## [EXERCISE DATA]
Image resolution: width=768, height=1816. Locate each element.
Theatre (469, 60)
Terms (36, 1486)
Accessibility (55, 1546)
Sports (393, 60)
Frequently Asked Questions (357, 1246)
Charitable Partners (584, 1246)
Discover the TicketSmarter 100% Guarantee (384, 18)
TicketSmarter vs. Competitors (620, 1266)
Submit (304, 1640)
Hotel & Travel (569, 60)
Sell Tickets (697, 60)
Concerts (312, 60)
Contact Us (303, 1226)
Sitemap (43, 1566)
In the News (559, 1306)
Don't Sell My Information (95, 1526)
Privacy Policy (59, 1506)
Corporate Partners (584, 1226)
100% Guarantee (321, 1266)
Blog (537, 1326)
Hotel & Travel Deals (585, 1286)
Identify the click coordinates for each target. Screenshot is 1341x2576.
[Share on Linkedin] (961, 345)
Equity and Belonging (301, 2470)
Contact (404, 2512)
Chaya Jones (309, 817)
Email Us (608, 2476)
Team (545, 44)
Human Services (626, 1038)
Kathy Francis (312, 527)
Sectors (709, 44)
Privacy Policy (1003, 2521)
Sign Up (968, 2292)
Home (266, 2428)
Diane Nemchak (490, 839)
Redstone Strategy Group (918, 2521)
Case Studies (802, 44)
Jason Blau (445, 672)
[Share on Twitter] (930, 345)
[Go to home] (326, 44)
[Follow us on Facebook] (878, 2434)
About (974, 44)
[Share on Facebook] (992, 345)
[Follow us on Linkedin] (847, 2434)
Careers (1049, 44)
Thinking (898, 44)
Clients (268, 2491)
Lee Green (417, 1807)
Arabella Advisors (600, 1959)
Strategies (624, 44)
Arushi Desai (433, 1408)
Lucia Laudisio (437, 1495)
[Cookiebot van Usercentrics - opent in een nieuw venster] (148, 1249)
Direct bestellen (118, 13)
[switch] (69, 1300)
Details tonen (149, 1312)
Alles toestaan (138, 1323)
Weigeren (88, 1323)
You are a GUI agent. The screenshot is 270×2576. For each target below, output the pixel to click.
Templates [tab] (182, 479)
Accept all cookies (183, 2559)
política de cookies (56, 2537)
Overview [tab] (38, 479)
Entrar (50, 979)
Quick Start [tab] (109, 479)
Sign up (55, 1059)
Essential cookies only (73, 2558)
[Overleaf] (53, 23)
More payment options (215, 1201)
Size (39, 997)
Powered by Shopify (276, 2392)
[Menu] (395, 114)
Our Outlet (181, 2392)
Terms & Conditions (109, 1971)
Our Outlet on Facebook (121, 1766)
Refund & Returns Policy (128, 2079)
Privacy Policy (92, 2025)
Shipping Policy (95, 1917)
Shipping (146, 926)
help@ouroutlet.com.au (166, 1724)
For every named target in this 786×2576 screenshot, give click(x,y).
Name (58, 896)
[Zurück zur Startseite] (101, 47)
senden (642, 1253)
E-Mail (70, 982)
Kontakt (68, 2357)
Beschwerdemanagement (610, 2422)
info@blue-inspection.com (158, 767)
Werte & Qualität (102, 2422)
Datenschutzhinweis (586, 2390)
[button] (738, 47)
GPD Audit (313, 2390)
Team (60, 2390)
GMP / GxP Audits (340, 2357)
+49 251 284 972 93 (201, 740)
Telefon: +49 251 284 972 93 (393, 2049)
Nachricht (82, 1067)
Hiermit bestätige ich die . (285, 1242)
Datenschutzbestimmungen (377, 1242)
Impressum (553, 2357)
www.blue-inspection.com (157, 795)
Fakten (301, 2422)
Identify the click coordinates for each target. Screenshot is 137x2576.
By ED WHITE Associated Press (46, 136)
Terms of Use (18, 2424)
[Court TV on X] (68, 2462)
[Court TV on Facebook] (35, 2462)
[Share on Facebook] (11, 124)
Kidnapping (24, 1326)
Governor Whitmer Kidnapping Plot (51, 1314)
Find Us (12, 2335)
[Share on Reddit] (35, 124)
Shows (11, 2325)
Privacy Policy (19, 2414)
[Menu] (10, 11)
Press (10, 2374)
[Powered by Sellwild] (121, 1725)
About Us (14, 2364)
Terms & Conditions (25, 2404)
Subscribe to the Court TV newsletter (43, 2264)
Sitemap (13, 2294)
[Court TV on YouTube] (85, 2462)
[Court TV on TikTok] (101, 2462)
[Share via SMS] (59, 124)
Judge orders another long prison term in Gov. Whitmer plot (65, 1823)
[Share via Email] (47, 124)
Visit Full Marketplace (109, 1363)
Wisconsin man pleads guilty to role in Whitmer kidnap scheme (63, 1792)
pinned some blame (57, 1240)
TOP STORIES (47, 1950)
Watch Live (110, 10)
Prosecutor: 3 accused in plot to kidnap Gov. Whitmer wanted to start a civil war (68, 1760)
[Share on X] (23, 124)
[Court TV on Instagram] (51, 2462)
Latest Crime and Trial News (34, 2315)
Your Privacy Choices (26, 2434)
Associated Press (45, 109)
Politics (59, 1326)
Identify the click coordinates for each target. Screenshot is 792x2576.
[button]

## [DIRECTIONS]
Exact copies of every record above are required.

## [THE COMPLETED TASK]
Image resolution: width=768, height=1816. Locate each element.
Theatre (469, 60)
Terms (36, 1486)
Accessibility (55, 1546)
Sports (393, 60)
Frequently Asked Questions (357, 1246)
Charitable Partners (584, 1246)
Discover the TicketSmarter 100% Guarantee (384, 18)
TicketSmarter vs. Competitors (620, 1266)
Submit (304, 1640)
Hotel & Travel (569, 60)
Sell Tickets (697, 60)
Concerts (312, 60)
Contact Us (303, 1226)
Sitemap (43, 1566)
In the News (559, 1306)
Don't Sell My Information (95, 1526)
Privacy Policy (59, 1506)
Corporate Partners (584, 1226)
100% Guarantee (321, 1266)
Blog (537, 1326)
Hotel & Travel Deals (585, 1286)
Identify the click coordinates for each target. Screenshot is 1341x2576.
[Share on Linkedin] (961, 345)
Equity and Belonging (301, 2470)
Contact (404, 2512)
Chaya Jones (309, 817)
Email Us (608, 2476)
Team (545, 44)
Human Services (626, 1038)
Kathy Francis (312, 527)
Sectors (709, 44)
Privacy Policy (1003, 2521)
Sign Up (968, 2292)
Home (266, 2428)
Diane Nemchak (490, 839)
Redstone Strategy Group (918, 2521)
Case Studies (802, 44)
Jason Blau (445, 672)
[Share on Twitter] (930, 345)
[Go to home] (326, 44)
[Follow us on Facebook] (878, 2434)
About (974, 44)
[Share on Facebook] (992, 345)
[Follow us on Linkedin] (847, 2434)
Careers (1049, 44)
Thinking (898, 44)
Clients (268, 2491)
Lee Green (417, 1807)
Arabella Advisors (600, 1959)
Strategies (624, 44)
Arushi Desai (433, 1408)
Lucia Laudisio (437, 1495)
[Cookiebot van Usercentrics - opent in een nieuw venster] (148, 1249)
Direct bestellen (118, 13)
[switch] (69, 1300)
Details tonen (149, 1312)
Alles toestaan (138, 1323)
Weigeren (88, 1323)
You are a GUI agent. The screenshot is 270×2576. For each target below, output the pixel to click.
Templates [tab] (182, 479)
Accept all cookies (183, 2559)
política de cookies (56, 2537)
Overview [tab] (38, 479)
Entrar (50, 979)
Quick Start [tab] (109, 479)
Sign up (55, 1059)
Essential cookies only (73, 2558)
[Overleaf] (53, 23)
More payment options (215, 1201)
Size (39, 997)
Powered by Shopify (276, 2392)
[Menu] (395, 114)
Our Outlet (181, 2392)
Terms & Conditions (109, 1971)
Our Outlet on Facebook (121, 1766)
Refund & Returns Policy (128, 2079)
Privacy Policy (92, 2025)
Shipping Policy (95, 1917)
Shipping (146, 926)
help@ouroutlet.com.au (166, 1724)
For every named target in this 786×2576 screenshot, give click(x,y).
Name (58, 896)
[Zurück zur Startseite] (101, 47)
senden (642, 1253)
E-Mail (70, 982)
Kontakt (68, 2357)
Beschwerdemanagement (610, 2422)
info@blue-inspection.com (158, 767)
Werte & Qualität (102, 2422)
Datenschutzhinweis (586, 2390)
[button] (738, 47)
GPD Audit (313, 2390)
Team (60, 2390)
GMP / GxP Audits (340, 2357)
+49 251 284 972 93 (201, 740)
Telefon: +49 251 284 972 93 (393, 2049)
Nachricht (82, 1067)
Hiermit bestätige ich die . (285, 1242)
Datenschutzbestimmungen (377, 1242)
Impressum (553, 2357)
www.blue-inspection.com (157, 795)
Fakten (301, 2422)
Identify the click coordinates for each target. Screenshot is 137x2576.
By ED WHITE Associated Press (46, 136)
Terms of Use (18, 2424)
[Court TV on X] (68, 2462)
[Court TV on Facebook] (35, 2462)
[Share on Facebook] (11, 124)
Kidnapping (24, 1326)
Governor Whitmer Kidnapping Plot (51, 1314)
Find Us (12, 2335)
[Share on Reddit] (35, 124)
Shows (11, 2325)
Privacy Policy (19, 2414)
[Menu] (10, 11)
Press (10, 2374)
[Powered by Sellwild] (121, 1725)
About Us (14, 2364)
Terms & Conditions (25, 2404)
Subscribe to the Court TV newsletter (43, 2264)
Sitemap (13, 2294)
[Court TV on YouTube] (85, 2462)
[Court TV on TikTok] (101, 2462)
[Share via SMS] (59, 124)
Judge orders another long prison term in Gov. Whitmer plot (65, 1823)
[Share via Email] (47, 124)
Visit Full Marketplace (109, 1363)
Wisconsin man pleads guilty to role in Whitmer kidnap scheme (63, 1792)
pinned some blame (57, 1240)
TOP STORIES (47, 1950)
Watch Live (110, 10)
Prosecutor: 3 accused in plot to kidnap Gov. Whitmer wanted to start a civil war (68, 1760)
[Share on X] (23, 124)
[Court TV on Instagram] (51, 2462)
Latest Crime and Trial News (34, 2315)
Your Privacy Choices (26, 2434)
Associated Press (45, 109)
Politics (59, 1326)
Identify the click coordinates for each target. Screenshot is 792x2576.
[button]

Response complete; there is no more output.